The European Hornet is typically larger than most other wasps at around 1" to 1 1/2" in length. They also differ in that while other wasps are in the nest at night, these insects will fly around at night. The queen in the nest is the only one to lay eggs and the other females gather food, build the nest, feed the young and protect the nest. There are a few males in the nest, but it is their sole responsibility to mate with the queen. Shortly after mating the males die.
Color - Black & Yellow
Length - 1 1/2”
Diet - Their diet consists of yellow jackets, bees, grasshoppers and flies. They also like juice from fruit, tree sap and other sweet things.
Habitat - They will typically find a protected place, like a hollowed out tree to build a nest. They do not make hives that hang free out in the open. If they can find their way in, they will live in walls that are hollow, sheds or barns.
Impact - These hornets can do some serious damage to trees and shrubs since they use the bark to help build their nests and then also feed on the sap of the tree. Like the bald faced hornet, they also bring a venomous sting to their prey and since their stinger is smooth, they also can sting multiple times.

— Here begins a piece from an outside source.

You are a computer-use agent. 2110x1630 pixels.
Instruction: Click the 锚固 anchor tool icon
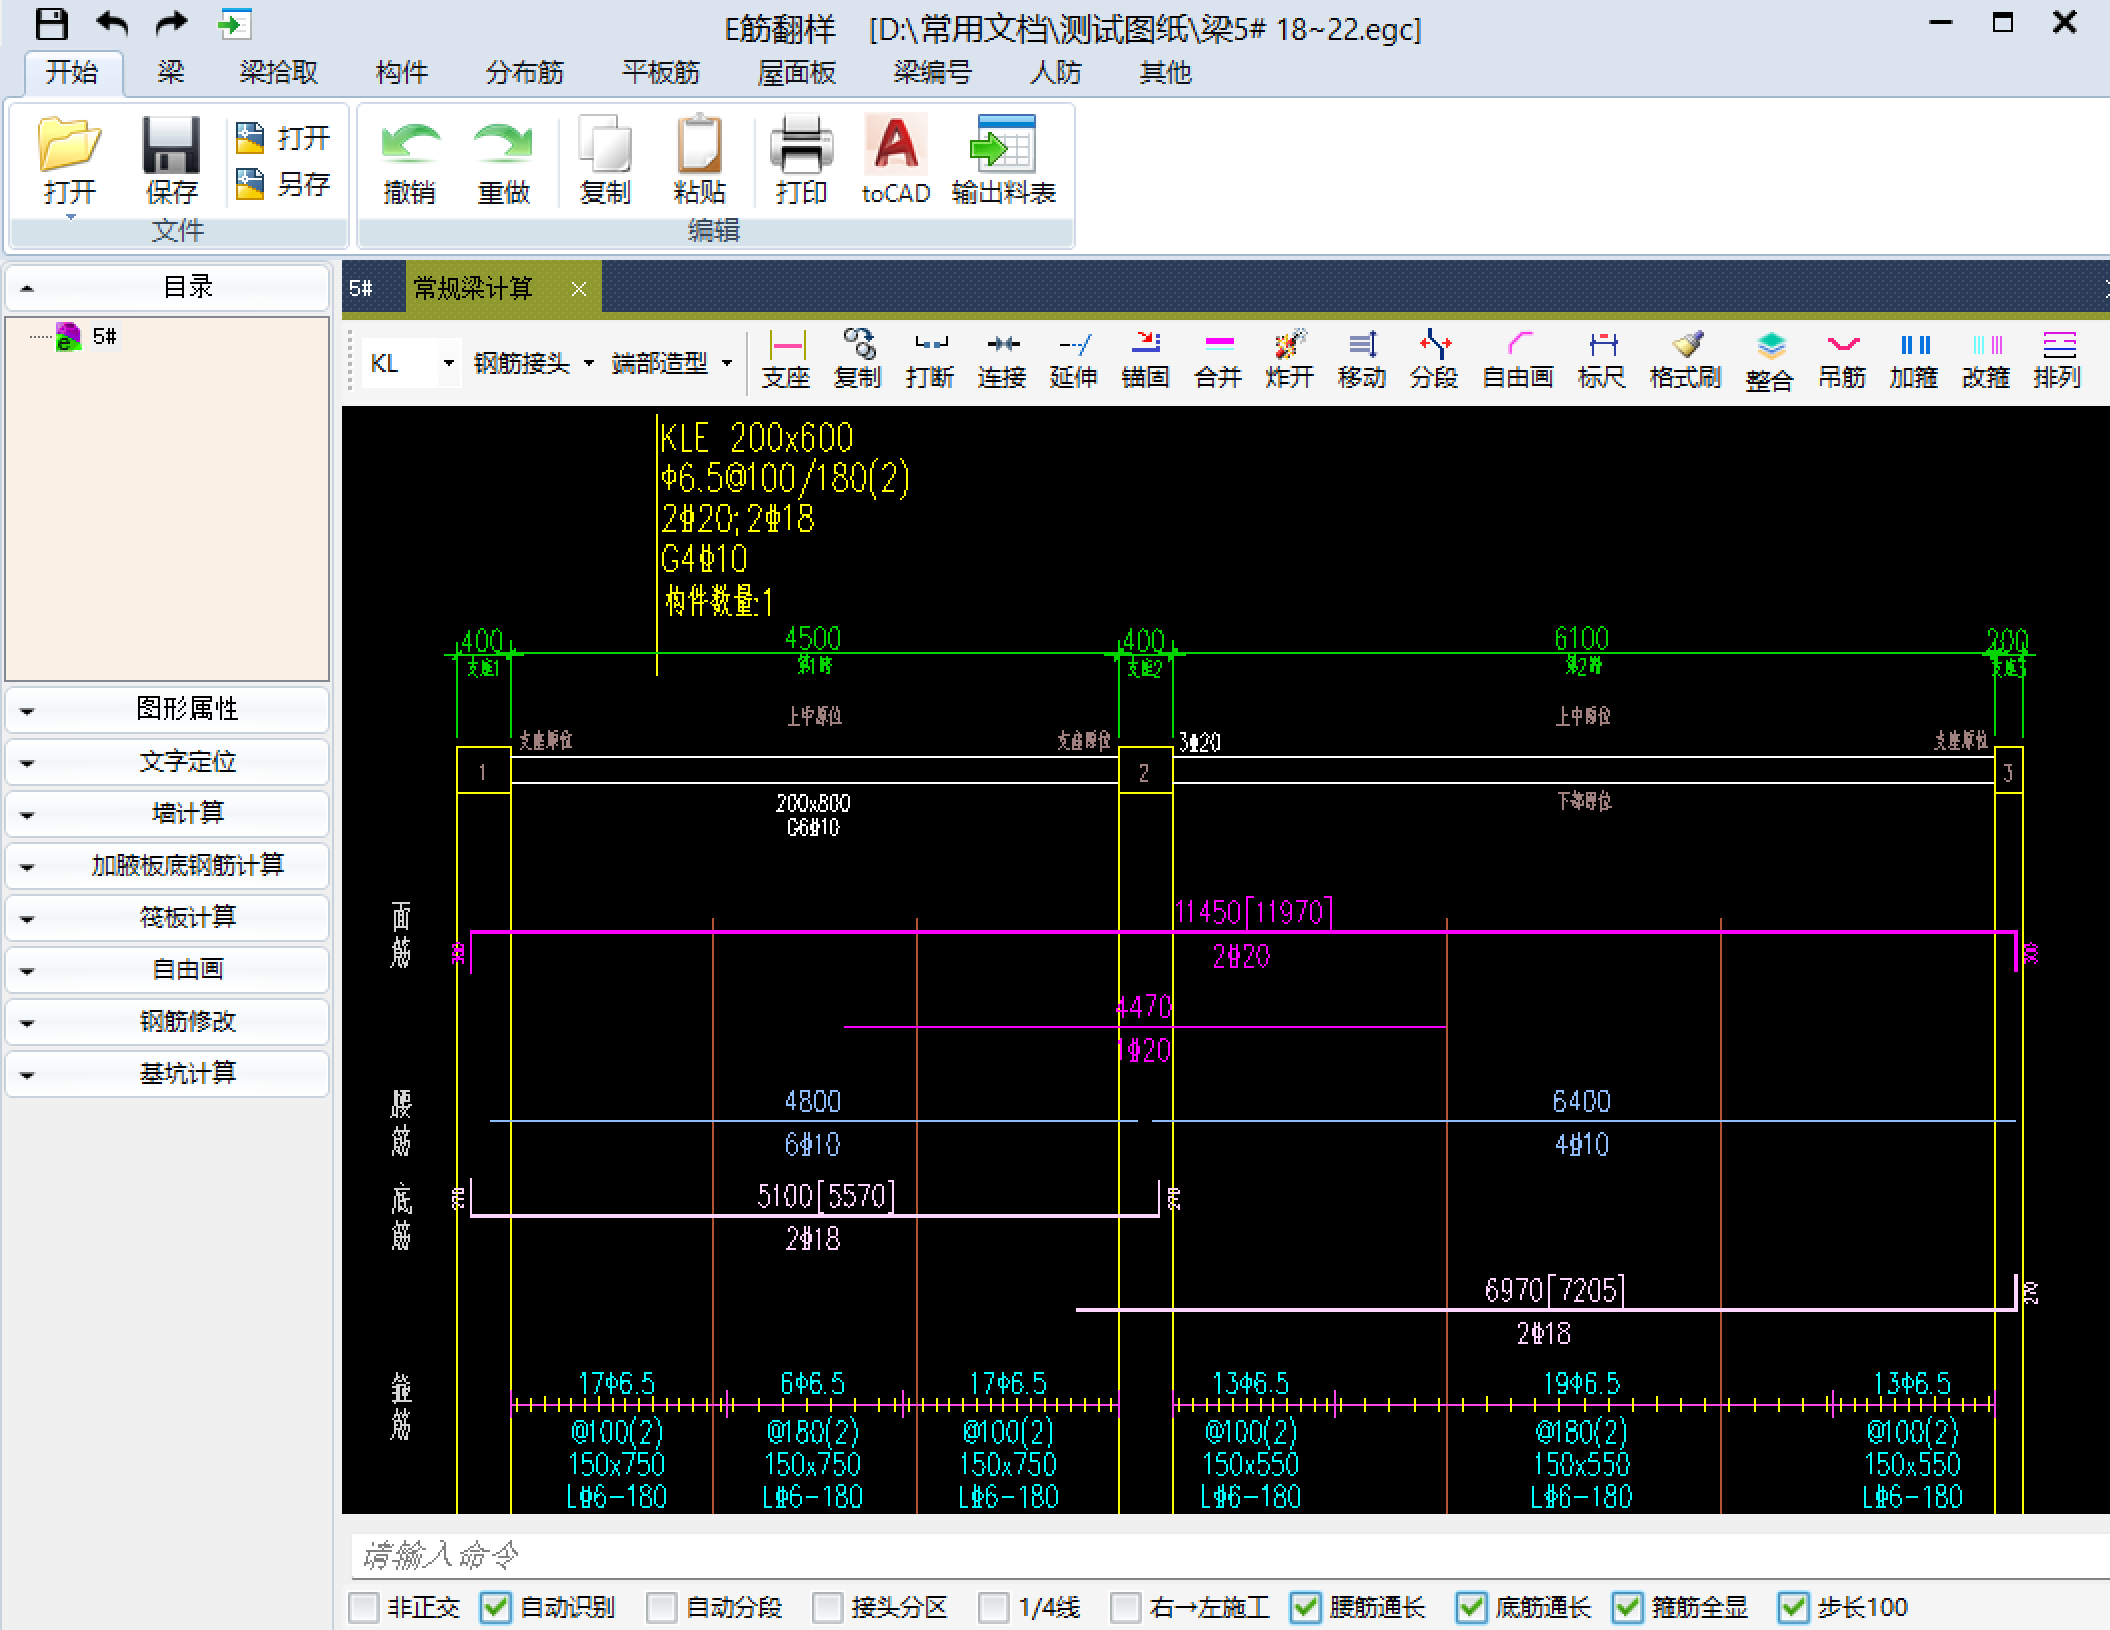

These insects are social. They live in colonies that have queens, males and workers and will often hunt together. At the end of the season, the only one to survive a winter will be the queen who finds a hollow log to protect her from the harsh winter months.
Color - Black & Yellow
Length - 3/8” to 5/8”
Diet - They feed mainly on insects and spiders, but they also like meat and sweet human foods.
Habitat - Yellow jackets are not picky about where they nest, often building nests in the ground, on trees, holes in a wall or on shrubs. They prefer a cool dark place, and optimally around garbage which can be a major food source for them.
Impact - Since yellow jackets eat insects, and in some cases insects that destroy crops, they can be a help to farmers. However, like the other wasps, they have smooth stingers allowing them to sting multiple times and they also carry a small amount of venom with the sting.